Group Lists 10 Leading Global Solar Developers. France-based TotalEnergies is the leading global solar energy company in terms of installed capacity, according to a December-released report from Mercom Capital Group. The clean energy communications and research firm in its “Annual Global Report,” which looks at installations with more than 1 MW of generation capacity, said six of the top 10 solar power developers are based in Europe, with three in North America, and one in Asia. Developers needed to have projects in at least two countries to be considered for the ranking. TotalEnergies has total capacity of 41.3 GW either operational, under construction, or with a power purchase agreement (PPA) in place. Adani Green Energy, an India-based renewable energy developer, ranked second with 18.1 GW, followed by Canada-based Brookfield Renewable Partners with 18 GW. The top 10 developers accounted for 145 GW of capacity based on the ranking’s criteria, which includes 49.5 GW of projects in operation, 29.1 GW under construction, and 66.2 GW in the PPA-contracted pipeline. Other major developers listed in rankings are Italy’s Enel Green Power; Lightsource bp, based in the UK; U.S.-headquartered AES Renewables; France-based EDF Renewables; Invenergy, based in the U.S.; Spain’s Iberdrola; and Germany’s ib vogt.

Australia Secures Investment in Concentrated Solar Power. EDF Australia in December announced a €10 million ($10.75 million) commitment to Vast Renewables Limited, an Australian renewable energy company focused on concentrated solar power (CSP) energy systems that generate zero-carbon, utility-scale electricity and industrial process heat. The companies said they will partner to develop CSP projects that will further Australia’s transition to cleaner forms of energy. Vast’s proprietary CSP v3.0 technology has received significant support from the Australian Renewable Energy Agency, which announced approval for funding to support the construction of Vast Solar 1 (VS1), a planned 30-MW CSP plant with 288 MWh of thermal storage in Port Augusta, South Australia.VS1 will be co-located with Vast’s planned Solar Methanol 1, a world-first green methanol demonstration plant led by Vast and German integrated energy giant Mabanaft.

UAE-Based Group Invests in UK Renewable Energy Projects. Masdar, based in the United Arab Emirates, announced it would invest more than €11 billion ($11.8 billion) into the UK’s renewable energy sector, including the purchase of a 49% stake in RWE’s 3-GW Dogger Bank South (DBS) offshore wind project. The deal is part of the UAE-UK Sovereign Investment Partnership, created to invest in technology, infrastructure, and the energy transition.
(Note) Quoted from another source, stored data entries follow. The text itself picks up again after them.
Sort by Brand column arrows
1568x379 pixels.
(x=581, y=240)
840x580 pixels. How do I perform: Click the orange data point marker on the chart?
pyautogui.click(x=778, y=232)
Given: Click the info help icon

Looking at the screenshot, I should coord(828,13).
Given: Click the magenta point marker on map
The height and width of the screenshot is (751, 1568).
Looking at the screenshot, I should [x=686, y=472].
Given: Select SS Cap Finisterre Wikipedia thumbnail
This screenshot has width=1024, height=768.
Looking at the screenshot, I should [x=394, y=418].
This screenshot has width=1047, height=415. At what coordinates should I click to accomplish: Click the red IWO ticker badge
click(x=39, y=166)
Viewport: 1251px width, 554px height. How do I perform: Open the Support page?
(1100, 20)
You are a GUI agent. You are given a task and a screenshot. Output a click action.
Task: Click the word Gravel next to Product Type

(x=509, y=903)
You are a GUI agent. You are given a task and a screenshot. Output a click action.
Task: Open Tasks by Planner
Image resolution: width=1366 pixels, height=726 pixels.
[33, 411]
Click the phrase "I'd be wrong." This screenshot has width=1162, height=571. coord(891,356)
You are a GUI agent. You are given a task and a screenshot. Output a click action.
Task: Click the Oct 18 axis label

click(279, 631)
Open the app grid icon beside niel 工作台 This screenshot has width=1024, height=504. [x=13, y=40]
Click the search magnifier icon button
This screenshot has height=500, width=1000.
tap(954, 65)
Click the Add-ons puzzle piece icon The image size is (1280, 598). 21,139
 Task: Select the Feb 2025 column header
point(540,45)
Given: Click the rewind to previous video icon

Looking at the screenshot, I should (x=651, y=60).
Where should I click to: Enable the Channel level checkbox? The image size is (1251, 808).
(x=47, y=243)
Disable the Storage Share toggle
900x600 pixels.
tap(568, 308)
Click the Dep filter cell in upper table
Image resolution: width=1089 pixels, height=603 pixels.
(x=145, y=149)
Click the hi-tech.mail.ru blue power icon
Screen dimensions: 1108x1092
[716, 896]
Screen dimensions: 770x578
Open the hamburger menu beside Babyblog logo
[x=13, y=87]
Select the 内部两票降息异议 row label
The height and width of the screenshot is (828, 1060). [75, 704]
The deal is expected to be completed in the first quarter of 2024. The DBS offshore wind project, sited about 62 miles off the northeastern coast of England, will be divided into two sites, the DBS East Array and the DBS West Array. Each location will have 1.5 GW of generation capacity, and cover about 193 square miles. Germany-headquartered RWE will have a 51% share in the project and continue to lead the development, construction, and operation of the wind farms. Construction of DBS is expected to begin by year-end 2025. The current timeline calls for the project to be fully commissioned by year-end 2031. Officials said they expect about 800 MW will be available as soon as 2029. RWE has said the company will invest $59.63 billion worldwide in offshore and onshore wind, solar energy, batteries, flexible generation, and hydrogen projects between 2024 and 2030. The company said it expects to have more than 65 GW of renewable energy generation capacity installed by the end of 2030.